Galera node crash on innodb buffer poll resize

I have experienced a Node crash while resizing innodb buffer pool…
cluster node hanged during downsizing operation and after 10 minutes colapsed completely.
I can provide full log but not on public forum - there is a lot of sensitive informations inside
used version :mysqld 5.7.30-33-57-log
anybody have any thoughts what might caused it ? I belived its supposed to be “safe” operation…

2021-06-22T16:28:47.276100Z 0 [ERROR] [FATAL] InnoDB: Semaphore wait has lasted > 600 seconds. We intentionally crash the server because it appears to be hung.

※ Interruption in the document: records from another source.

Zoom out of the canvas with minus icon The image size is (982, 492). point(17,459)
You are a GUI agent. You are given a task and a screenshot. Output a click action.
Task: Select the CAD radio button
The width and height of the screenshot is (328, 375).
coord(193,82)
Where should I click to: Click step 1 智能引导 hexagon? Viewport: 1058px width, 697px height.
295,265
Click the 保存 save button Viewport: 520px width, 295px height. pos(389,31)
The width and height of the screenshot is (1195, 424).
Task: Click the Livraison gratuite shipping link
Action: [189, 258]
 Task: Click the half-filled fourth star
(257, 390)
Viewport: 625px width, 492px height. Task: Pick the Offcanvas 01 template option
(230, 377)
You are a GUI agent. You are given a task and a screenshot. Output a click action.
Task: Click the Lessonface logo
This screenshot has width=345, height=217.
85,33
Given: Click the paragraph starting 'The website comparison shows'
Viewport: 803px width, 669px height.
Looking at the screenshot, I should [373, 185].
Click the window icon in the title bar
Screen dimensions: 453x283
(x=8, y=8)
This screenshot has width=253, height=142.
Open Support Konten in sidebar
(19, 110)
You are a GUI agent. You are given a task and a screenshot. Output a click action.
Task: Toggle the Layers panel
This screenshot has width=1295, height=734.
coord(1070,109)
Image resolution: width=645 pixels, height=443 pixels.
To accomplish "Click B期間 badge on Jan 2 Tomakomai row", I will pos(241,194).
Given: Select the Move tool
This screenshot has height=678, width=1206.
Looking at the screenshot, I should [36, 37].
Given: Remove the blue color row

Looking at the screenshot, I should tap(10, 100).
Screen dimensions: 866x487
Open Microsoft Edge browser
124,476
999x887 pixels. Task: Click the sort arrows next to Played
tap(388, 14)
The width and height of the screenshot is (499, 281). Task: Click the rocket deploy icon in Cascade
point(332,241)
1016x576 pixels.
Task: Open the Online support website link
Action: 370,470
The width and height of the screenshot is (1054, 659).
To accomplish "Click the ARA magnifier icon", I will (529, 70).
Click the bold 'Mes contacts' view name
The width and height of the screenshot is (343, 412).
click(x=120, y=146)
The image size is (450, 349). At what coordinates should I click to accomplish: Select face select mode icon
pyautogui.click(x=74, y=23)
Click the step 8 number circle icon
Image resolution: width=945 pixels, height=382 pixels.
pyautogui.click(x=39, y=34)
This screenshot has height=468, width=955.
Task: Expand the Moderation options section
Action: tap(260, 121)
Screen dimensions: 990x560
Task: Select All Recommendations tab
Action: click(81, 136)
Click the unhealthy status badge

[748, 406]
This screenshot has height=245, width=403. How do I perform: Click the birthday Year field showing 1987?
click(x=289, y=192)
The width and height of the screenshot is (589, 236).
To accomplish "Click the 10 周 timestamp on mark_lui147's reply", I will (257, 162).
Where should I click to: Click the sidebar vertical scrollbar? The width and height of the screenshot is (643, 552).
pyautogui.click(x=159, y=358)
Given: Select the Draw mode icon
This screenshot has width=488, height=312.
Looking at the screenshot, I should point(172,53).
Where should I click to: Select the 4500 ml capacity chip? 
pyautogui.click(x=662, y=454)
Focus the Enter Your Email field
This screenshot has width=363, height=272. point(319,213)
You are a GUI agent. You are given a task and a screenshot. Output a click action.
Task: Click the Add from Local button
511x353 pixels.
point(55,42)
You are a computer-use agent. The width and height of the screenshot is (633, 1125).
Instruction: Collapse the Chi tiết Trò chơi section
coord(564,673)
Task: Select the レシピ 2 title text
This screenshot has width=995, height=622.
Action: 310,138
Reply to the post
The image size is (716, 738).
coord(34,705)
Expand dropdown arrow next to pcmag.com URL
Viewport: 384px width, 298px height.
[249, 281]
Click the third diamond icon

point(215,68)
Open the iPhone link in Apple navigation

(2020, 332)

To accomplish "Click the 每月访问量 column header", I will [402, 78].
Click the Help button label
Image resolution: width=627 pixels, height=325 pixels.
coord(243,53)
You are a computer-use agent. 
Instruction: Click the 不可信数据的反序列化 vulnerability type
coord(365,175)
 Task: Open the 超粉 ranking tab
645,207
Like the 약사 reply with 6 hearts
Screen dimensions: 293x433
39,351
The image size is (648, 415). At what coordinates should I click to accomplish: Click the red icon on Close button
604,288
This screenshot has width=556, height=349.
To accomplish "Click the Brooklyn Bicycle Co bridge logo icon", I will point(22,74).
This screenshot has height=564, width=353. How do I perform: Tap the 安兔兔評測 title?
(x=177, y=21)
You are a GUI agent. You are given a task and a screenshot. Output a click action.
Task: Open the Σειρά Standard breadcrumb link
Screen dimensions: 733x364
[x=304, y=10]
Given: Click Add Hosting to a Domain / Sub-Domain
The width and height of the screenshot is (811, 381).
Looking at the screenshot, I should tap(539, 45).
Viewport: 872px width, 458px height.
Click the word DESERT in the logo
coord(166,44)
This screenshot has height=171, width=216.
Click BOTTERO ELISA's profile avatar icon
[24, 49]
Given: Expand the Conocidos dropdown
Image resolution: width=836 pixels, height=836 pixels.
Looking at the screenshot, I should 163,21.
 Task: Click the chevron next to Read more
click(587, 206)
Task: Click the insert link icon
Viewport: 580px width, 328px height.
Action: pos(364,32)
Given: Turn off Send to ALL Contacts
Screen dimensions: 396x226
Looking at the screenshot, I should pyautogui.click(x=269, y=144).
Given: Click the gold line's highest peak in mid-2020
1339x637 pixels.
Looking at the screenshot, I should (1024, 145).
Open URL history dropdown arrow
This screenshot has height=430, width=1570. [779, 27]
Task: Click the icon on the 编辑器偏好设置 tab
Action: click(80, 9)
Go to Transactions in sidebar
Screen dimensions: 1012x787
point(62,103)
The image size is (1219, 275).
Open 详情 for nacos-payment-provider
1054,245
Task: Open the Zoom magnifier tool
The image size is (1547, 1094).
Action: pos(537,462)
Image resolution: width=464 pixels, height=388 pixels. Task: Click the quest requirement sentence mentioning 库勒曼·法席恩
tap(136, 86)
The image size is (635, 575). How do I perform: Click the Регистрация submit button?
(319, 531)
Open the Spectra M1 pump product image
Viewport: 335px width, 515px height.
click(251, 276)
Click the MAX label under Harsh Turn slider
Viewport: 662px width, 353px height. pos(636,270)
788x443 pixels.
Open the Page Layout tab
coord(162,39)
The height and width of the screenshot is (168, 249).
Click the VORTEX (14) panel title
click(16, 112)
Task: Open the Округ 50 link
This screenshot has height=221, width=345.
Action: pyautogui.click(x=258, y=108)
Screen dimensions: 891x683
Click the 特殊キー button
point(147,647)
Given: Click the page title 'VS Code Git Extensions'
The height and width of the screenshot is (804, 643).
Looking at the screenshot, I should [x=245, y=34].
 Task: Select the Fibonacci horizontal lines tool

2021-06-22 18:28:47 0x7fa33e938700 InnoDB: Assertion failure in thread 140339106252544 in file ut0ut.cc line 922
InnoDB: We intentionally generate a memory trap.
InnoDB: Submit a detailed bug report to http://bugs.mysql.com.
InnoDB: If you get repeated assertion failures or crashes, even
InnoDB: immediately after the mysqld startup, there may be
InnoDB: corruption in the InnoDB tablespace. Please refer to
InnoDB: MySQL :: MySQL 5.7 Reference Manual :: 14.22.2 Forcing InnoDB Recovery
InnoDB: about forcing recovery.
16:28:47 UTC - mysqld got signal 6 ;
This could be because you hit a bug. It is also possible that this binary
or one of the libraries it was linked against is corrupt, improperly built,
or misconfigured. This error can also be caused by malfunctioning hardware.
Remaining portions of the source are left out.